**Excerpted passage:**
__________________________________________________

@LindaS This is a really good post to describe the biggest problem with hyperacusis (how misunderstood it is by those who don't suffer from it). I always find myself thinking of ways to really describe what hyperacusis is like to live with. I don't want to down play ANY illness but I have thought so many times what I would swap my hyperacusis for. I'd swap my hyperacusis for my legs, my arms, (more than likely both arms and legs), Id swap it for cancer if there was a reasonable amount of time left to cram in some good living, HIV, my eyesight, there's not much I'd would not trade it for. Even things like poverty, losing all my material possessions, being placed in a war torn country, basically anything except the loss of a loved one (or any life for that matter).
I lost everything except the ones I love with hyperacusis, it's not comparable to any other illness. The closest I can get to comparing it with anything else, is that it's almost like a 'fully awake locked-in syndrome'. You can view life through a big glass window but you can't take part in it, and as soon as you try to, you get shocked back to reality in pain. Life is now either one of 2 things for me, excruciating pain accompanied with fear and anxiety and the need to protect at all costs not to make it even worse, or, when pain eventually subsides it becomes a soul destroyingly boring existence full of recurring nightmares by night about what life was like before and crushing flashbacks by day to all kinds of times in my life (mostly school days) to when there was so much joy and optimism in life. I can't believe sometimes what my life has become. I can / (have no choice but to) spend days hunched over a laptop just flicking between Facebook (which I never post on unless it's an hyperacusis group), a couple of news sites, and here just hoping for updates. It's so truly shit.

__________________________________________________

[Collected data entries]
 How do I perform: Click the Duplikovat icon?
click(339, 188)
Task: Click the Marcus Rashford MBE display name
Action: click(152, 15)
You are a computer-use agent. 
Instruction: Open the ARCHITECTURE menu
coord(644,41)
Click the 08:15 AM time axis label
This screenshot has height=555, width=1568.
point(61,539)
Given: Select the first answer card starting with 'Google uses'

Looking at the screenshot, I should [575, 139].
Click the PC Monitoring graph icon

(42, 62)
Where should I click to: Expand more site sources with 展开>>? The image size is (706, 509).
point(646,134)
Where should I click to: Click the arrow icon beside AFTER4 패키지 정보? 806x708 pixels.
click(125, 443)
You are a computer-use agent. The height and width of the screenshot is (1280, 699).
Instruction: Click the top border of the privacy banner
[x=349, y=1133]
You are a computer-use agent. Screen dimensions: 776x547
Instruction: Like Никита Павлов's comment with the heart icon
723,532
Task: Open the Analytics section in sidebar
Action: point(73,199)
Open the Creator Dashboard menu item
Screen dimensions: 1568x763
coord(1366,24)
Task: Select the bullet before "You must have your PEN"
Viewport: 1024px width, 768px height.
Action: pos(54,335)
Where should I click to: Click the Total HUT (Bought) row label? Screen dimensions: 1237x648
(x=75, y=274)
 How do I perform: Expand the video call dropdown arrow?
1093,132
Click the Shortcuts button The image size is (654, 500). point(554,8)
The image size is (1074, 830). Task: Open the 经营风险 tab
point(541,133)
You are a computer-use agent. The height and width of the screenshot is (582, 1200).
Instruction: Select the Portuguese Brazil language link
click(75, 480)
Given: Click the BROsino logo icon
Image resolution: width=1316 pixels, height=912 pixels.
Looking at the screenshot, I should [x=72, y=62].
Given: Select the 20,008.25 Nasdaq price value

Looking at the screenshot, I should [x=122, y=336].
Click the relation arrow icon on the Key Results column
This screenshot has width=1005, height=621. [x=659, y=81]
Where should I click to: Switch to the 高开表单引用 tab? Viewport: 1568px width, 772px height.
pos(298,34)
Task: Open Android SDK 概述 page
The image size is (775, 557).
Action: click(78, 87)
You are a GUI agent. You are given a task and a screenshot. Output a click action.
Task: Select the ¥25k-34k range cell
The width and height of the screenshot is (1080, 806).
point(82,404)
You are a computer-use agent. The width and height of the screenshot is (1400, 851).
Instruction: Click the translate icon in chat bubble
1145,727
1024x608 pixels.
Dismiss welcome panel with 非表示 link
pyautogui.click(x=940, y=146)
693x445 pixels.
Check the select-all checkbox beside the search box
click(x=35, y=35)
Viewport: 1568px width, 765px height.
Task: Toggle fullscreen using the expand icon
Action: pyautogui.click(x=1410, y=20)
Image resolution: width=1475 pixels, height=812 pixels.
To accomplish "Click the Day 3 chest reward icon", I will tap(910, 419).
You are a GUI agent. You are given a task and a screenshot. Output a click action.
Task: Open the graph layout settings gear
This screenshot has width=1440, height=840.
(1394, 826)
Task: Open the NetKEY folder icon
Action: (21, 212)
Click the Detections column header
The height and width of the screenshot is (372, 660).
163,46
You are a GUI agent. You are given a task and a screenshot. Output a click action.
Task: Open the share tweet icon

__________________________________________________

**Exercise objective:** Reproduce the full hyperacusis post word for word.

**Written response:**
@LindaS This is a really good post to describe the biggest problem with hyperacusis (how misunderstood it is by those who don't suffer from it). I always find myself thinking of ways to really describe what hyperacusis is like to live with. I don't want to down play ANY illness but I have thought so many times what I would swap my hyperacusis for. I'd swap my hyperacusis for my legs, my arms, (more than likely both arms and legs), Id swap it for cancer if there was a reasonable amount of time left to cram in some good living, HIV, my eyesight, there's not much I'd would not trade it for. Even things like poverty, losing all my material possessions, being placed in a war torn country, basically anything except the loss of a loved one (or any life for that matter).
I lost everything except the ones I love with hyperacusis, it's not comparable to any other illness. The closest I can get to comparing it with anything else, is that it's almost like a 'fully awake locked-in syndrome'. You can view life through a big glass window but you can't take part in it, and as soon as you try to, you get shocked back to reality in pain. Life is now either one of 2 things for me, excruciating pain accompanied with fear and anxiety and the need to protect at all costs not to make it even worse, or, when pain eventually subsides it becomes a soul destroyingly boring existence full of recurring nightmares by night about what life was like before and crushing flashbacks by day to all kinds of times in my life (mostly school days) to when there was so much joy and optimism in life. I can't believe sometimes what my life has become. I can / (have no choice but to) spend days hunched over a laptop just flicking between Facebook (which I never post on unless it's an hyperacusis group), a couple of news sites, and here just hoping for updates. It's so truly shit.